◆ **GOAL OF THE EXERCISE**
The line containing "Screen dimensions: 1929x1206" marks the start of the required copy, which runs to the final line of the entries; return those lines exactly, without any pictures.

RECORDS SHOWN START

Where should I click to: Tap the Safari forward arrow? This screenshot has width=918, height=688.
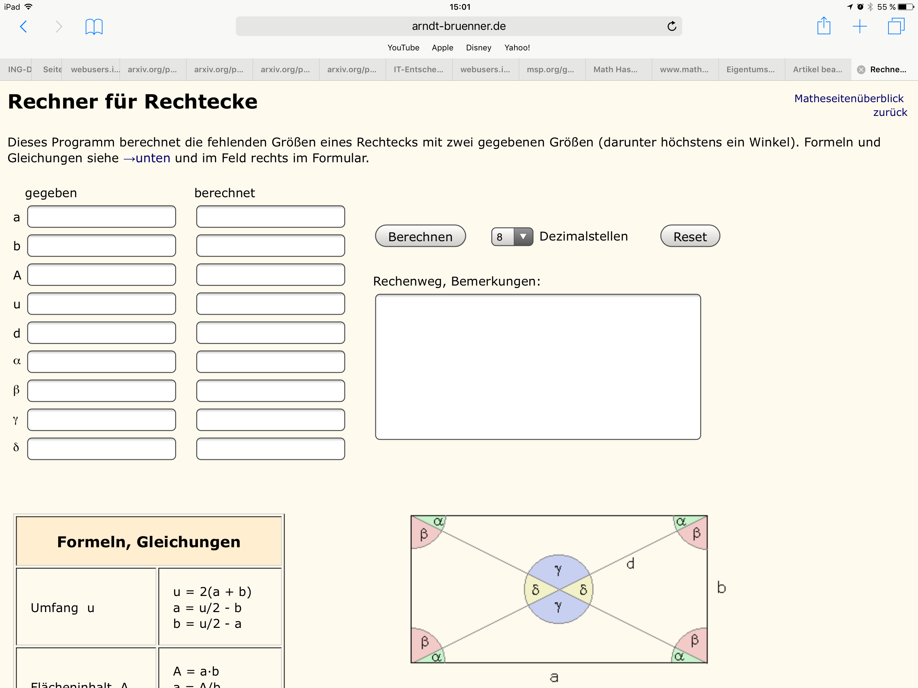59,27
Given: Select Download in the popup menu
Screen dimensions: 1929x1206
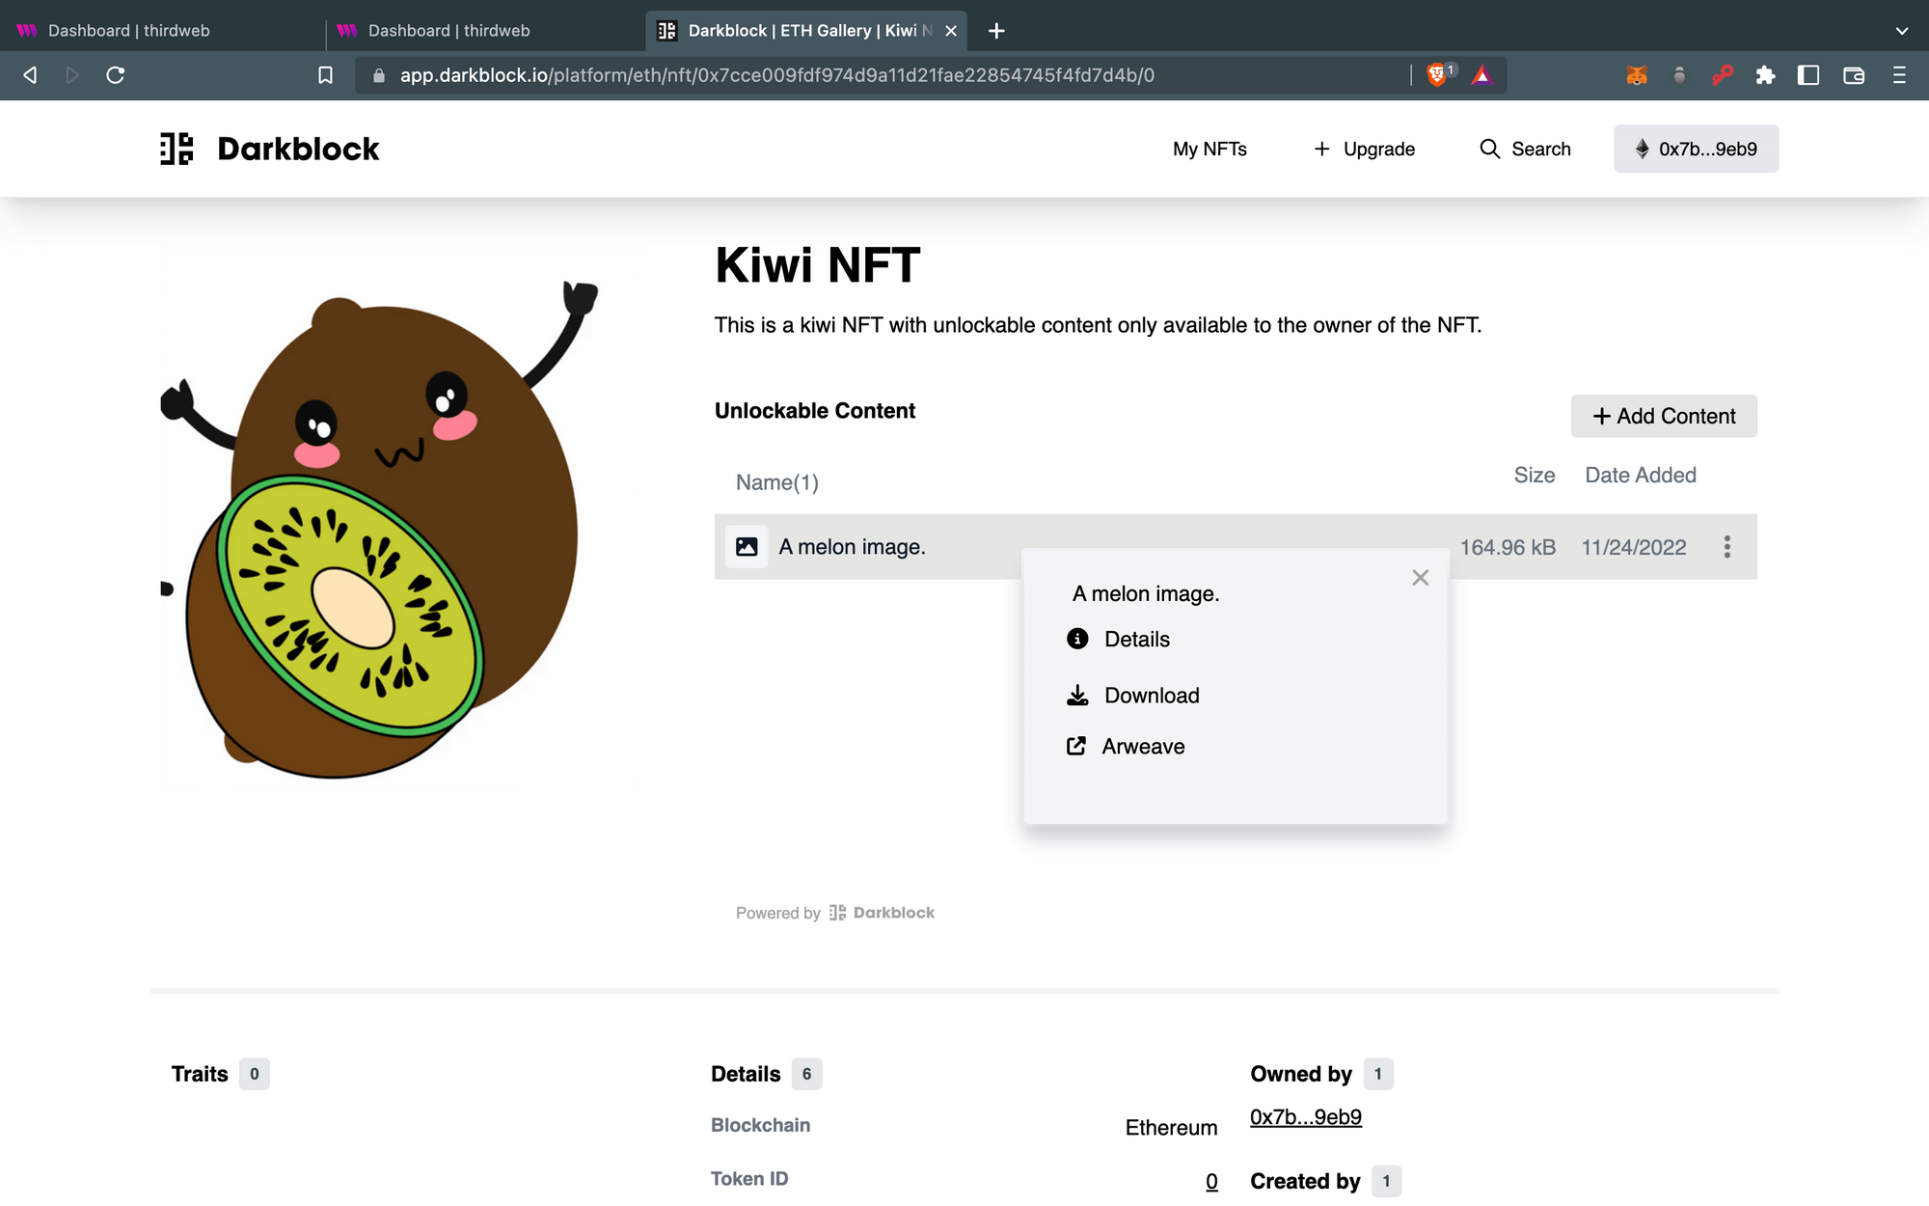Looking at the screenshot, I should tap(1151, 696).
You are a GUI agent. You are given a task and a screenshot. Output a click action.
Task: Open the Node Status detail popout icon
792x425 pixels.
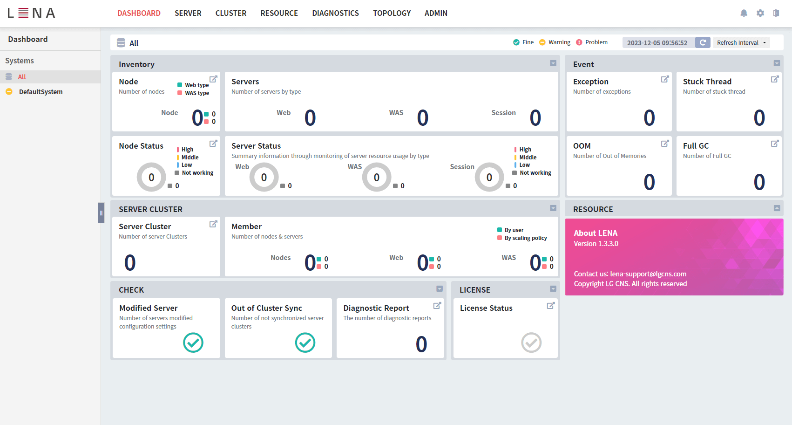click(214, 143)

RECORDS SHOWN END

◆ **COMPLETED TASK**
Screen dimensions: 1929x1206
Looking at the screenshot, I should tap(1151, 696).
You are a GUI agent. You are given a task and a screenshot. Output a click action.
Task: Open the Node Status detail popout icon
792x425 pixels.
click(214, 143)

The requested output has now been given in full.